"Thank you, Mr. Savor," said Putney; "I'm glad you liked it. You couldn't
say I was trying to flatter her up much, anyway."
"No, no!" Mr. Savor assented, with delight in the joke.
"Well, Annie," said Putney. He shook hands with her, and Mrs. Putney, who
was there with Dr. Morrell, asked her where she had sat.
"We kept looking all round for you."
"Yes," said Putney, with his hand on his boy's shoulder, "we wanted to know
how you liked the Mercutio."
"Ralph, it was incomparable!"
"Well, that will do for a beginning. It's a little cold, but it's in the
right spirit. You mean that the Mercutio wasn't comparable to the Nurse."
"Oh, Lyra was wonderful!" said Annie. "Don't you think so, Ellen?"
"She was Lyra," said Mrs. Putney definitely.

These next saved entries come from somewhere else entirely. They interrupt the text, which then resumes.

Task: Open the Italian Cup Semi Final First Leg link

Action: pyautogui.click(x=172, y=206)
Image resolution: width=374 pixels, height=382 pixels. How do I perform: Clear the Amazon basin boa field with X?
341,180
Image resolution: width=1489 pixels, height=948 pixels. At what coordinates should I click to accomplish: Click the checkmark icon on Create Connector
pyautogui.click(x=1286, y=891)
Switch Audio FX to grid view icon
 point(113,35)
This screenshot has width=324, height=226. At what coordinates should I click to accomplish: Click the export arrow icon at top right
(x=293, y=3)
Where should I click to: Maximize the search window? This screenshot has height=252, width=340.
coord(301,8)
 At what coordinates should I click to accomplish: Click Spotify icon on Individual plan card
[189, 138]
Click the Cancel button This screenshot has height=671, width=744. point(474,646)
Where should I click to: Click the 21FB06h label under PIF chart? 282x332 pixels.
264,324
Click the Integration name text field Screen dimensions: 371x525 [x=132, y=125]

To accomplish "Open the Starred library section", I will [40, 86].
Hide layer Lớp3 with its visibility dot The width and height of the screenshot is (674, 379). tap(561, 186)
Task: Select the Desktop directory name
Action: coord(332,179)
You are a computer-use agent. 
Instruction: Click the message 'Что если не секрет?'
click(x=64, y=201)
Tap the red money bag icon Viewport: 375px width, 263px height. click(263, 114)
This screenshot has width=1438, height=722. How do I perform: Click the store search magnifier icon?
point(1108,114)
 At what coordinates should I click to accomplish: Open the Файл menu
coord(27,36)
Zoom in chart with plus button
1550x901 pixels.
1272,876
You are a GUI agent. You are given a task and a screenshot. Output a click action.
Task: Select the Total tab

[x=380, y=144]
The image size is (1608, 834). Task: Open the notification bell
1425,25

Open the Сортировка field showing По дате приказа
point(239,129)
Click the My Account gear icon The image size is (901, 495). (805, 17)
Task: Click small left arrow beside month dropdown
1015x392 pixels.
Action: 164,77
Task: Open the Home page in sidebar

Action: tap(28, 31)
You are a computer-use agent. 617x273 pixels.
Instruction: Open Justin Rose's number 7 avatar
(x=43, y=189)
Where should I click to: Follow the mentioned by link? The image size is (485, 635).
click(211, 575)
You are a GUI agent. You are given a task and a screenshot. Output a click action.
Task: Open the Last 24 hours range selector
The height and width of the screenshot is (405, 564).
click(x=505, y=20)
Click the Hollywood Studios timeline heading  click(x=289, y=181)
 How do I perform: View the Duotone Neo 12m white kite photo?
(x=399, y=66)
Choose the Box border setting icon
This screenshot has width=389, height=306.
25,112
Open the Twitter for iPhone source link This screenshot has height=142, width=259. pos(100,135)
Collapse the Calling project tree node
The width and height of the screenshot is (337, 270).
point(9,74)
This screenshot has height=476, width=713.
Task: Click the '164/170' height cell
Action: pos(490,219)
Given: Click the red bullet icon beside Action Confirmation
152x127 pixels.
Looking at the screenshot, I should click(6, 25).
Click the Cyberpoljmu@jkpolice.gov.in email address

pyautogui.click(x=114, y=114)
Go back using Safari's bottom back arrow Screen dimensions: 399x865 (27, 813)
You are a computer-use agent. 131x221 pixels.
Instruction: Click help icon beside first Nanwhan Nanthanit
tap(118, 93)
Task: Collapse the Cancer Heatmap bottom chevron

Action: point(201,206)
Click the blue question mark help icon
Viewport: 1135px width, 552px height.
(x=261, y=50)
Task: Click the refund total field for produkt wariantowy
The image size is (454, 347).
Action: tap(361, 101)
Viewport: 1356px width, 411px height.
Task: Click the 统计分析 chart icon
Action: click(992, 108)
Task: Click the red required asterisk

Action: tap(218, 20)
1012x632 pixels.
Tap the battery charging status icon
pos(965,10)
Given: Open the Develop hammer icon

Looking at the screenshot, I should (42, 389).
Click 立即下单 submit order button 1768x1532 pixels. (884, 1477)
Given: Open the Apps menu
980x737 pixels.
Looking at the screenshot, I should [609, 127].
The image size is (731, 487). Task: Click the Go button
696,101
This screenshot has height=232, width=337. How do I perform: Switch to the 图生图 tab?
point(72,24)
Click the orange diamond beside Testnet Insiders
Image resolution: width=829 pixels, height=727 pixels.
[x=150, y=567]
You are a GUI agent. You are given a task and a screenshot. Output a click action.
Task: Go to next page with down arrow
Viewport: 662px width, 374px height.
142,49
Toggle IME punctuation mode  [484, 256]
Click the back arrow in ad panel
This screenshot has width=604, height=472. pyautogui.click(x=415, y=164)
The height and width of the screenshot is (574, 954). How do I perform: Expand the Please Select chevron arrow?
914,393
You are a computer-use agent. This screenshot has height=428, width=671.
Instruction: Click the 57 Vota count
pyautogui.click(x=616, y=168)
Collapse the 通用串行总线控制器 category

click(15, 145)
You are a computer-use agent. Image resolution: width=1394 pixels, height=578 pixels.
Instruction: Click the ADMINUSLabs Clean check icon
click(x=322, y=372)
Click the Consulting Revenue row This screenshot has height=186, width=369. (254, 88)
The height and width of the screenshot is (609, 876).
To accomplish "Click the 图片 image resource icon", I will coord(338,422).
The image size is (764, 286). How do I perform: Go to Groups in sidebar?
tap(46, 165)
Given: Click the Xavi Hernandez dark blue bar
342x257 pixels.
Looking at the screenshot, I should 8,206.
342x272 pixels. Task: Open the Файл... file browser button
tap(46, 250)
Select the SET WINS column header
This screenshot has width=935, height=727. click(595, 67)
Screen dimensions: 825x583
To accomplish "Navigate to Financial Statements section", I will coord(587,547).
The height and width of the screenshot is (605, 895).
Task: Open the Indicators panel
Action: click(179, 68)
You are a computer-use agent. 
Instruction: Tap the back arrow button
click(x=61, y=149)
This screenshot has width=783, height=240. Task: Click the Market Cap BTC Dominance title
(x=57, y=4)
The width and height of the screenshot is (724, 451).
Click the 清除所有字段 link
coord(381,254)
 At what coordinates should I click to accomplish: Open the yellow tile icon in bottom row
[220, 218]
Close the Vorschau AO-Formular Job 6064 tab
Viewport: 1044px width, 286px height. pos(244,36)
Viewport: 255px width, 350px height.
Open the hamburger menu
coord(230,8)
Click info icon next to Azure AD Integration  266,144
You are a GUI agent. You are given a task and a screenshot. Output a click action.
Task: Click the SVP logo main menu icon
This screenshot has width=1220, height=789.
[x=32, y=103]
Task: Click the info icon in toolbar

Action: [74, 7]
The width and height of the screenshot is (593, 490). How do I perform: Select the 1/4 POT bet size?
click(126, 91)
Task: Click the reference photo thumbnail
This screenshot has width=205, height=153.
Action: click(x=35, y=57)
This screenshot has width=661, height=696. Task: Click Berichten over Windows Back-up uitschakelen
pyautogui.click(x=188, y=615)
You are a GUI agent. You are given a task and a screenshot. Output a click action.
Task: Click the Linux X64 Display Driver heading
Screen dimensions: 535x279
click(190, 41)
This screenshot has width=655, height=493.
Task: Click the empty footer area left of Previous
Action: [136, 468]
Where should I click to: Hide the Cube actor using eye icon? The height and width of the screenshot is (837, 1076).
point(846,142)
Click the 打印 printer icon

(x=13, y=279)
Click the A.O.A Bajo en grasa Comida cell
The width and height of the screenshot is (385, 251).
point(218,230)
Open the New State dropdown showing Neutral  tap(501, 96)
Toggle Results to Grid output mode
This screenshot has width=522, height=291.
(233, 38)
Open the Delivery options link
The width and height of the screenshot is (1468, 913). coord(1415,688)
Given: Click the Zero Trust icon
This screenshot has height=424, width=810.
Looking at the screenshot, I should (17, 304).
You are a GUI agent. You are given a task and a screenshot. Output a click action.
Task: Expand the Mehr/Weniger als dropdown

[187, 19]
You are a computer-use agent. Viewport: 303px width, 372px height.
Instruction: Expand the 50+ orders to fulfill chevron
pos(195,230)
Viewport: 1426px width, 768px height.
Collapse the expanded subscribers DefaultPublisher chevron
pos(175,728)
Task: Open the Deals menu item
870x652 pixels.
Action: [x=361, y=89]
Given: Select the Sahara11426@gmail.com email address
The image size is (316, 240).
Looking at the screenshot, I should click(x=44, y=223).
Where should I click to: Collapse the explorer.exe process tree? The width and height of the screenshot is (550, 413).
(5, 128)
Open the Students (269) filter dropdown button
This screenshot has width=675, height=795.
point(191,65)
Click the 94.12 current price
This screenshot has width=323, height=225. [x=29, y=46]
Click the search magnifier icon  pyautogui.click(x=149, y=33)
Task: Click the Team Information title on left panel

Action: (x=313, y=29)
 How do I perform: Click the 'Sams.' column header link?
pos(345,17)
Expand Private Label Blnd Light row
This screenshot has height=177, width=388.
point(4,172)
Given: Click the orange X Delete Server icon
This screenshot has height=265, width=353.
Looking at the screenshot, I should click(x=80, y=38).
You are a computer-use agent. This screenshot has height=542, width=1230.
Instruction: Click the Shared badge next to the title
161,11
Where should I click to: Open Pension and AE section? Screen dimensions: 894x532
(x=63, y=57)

"No; she wasn't Lyra at all!" retorted Annie. "That was the marvel of it.
She was Juliet's nurse."
"Perhaps she was a little of both," suggested Putney. "What did you think
of the performance, Mr. Peck? I don't want a personal tribute, but if you
offer it, I shall not be ungrateful."
"I have been very much interested," said the minister. "It was all very new
to me. I realised for the first time in my life the great power that the
theatre must be. I felt how much the drama could do--how much good."
"Well, that's what we're after," said Putney. "We had no personal motive;
good, right straight along, was our motto. Nobody wanted to outshine
anybody else. I kept my Mercutio down all through, so's not to get ahead
of Romeo or Tybalt in the public esteem. Did our friends outside the rope
catch on to my idea?" Mr. Peck smiled at the banter, but he seemed not to
know just what to say, and Putney went on: "That's why I made it so bad. I
didn't want anybody to go home feeling sorry that Mercutio was killed. I
don't suppose Winthrop could have slept."
"You won't sleep yourself to-night, I'm afraid," said his wife.
"Oh, Mrs. Munger has promised me a particularly weak cup of coffee. She has
got us all in, it seems, for a sort of supper, in spite of everything. I
understand it includes representatives of all the stations and conditions
present except the outcasts beyond the rope. I don't see what you're doing
here, Mr. Peck."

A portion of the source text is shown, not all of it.